Ploidy dynamics and the rapid evolution of drug resistance
Professor Judith Berman, Tel Aviv University, Israel
Candida albicans, the most prevalent human fungal pathogen, is generally diploid but other ploidy states clearly arise and are found not only in the laboratory but also in clinical isolates. A major question motivating our work is how ploidy state and ploidy shifts affect pathogen evolution and survival, especially in responses to extreme stresses, such as exposure to antifungal drugs within the host. We are particularly interested in how rapidly different drug responses can be recruited to assist in stress survival.

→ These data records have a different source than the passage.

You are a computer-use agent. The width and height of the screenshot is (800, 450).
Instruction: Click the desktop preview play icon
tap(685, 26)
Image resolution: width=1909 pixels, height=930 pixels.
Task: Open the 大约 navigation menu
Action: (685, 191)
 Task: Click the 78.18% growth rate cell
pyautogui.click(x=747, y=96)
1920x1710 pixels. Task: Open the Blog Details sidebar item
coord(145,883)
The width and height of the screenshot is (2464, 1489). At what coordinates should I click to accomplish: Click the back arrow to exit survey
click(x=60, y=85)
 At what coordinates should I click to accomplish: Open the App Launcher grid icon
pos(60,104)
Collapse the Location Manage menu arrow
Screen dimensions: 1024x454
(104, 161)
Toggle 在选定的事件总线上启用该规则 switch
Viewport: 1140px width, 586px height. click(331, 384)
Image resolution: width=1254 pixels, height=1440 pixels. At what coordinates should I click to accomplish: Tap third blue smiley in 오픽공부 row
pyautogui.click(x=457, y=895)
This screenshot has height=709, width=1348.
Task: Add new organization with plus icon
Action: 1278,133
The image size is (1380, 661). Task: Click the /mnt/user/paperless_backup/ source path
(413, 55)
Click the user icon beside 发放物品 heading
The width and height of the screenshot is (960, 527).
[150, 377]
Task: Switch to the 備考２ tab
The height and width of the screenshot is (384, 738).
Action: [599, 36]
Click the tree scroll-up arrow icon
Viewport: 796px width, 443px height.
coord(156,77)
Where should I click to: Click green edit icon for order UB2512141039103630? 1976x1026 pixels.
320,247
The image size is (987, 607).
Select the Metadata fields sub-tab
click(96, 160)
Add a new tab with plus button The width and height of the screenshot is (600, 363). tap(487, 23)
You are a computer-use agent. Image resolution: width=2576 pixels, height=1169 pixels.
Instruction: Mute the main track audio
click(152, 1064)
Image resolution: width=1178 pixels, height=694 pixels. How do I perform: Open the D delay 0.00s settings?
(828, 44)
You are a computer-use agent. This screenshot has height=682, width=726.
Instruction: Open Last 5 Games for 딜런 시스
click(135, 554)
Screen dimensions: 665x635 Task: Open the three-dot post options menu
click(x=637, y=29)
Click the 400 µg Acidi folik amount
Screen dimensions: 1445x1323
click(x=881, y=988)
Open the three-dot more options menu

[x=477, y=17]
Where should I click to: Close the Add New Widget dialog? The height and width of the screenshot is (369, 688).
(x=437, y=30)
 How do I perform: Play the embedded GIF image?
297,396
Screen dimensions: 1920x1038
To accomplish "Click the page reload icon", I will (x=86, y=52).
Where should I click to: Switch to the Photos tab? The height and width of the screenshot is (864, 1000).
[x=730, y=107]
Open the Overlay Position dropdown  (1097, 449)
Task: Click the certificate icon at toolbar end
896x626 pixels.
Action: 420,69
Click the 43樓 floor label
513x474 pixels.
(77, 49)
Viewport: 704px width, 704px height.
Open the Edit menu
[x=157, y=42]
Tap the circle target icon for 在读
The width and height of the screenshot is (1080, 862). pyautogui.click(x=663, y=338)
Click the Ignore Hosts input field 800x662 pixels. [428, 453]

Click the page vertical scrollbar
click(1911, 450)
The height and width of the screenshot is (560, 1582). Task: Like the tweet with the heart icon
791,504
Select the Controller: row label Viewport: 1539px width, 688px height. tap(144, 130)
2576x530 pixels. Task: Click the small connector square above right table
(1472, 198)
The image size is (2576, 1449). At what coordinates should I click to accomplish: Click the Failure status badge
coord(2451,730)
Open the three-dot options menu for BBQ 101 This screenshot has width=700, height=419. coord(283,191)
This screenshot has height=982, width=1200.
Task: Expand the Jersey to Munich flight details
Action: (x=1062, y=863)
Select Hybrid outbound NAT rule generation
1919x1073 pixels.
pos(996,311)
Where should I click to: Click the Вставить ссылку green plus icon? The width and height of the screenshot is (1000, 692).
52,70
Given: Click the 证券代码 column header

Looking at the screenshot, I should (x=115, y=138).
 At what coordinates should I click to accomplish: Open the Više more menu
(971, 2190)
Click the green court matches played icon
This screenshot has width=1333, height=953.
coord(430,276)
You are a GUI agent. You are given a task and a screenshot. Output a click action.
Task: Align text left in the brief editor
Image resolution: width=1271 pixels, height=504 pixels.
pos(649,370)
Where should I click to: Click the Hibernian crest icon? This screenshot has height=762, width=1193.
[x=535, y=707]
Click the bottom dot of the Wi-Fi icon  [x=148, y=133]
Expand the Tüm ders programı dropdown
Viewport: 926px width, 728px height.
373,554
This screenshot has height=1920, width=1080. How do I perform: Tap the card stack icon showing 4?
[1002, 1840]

An important clue comes from the observation that 50% of isolates that are resistant to fluconazole (FLC), the most widely used antifungal, are aneuploid and that some specific aneuploidies can confer FLC resistance. Is aneuploidy the cause of resistance or does exposure to antifungals promote the appearance of aneuploidy? Our work indicates that the answer is yes: aneuploidy can be both a cause of drug resistance and a consequence of drug exposure. Furthermore, drug exposure elicits changes in cell cycle progression that lead to whole ploidy shifts. Survival in drug can be due to drug resistance, tolerance, persistence or heteroresistance. We are interested in the degree to which each of these strategies is used as well as the molecular mechanisms used to achieve these different strategies.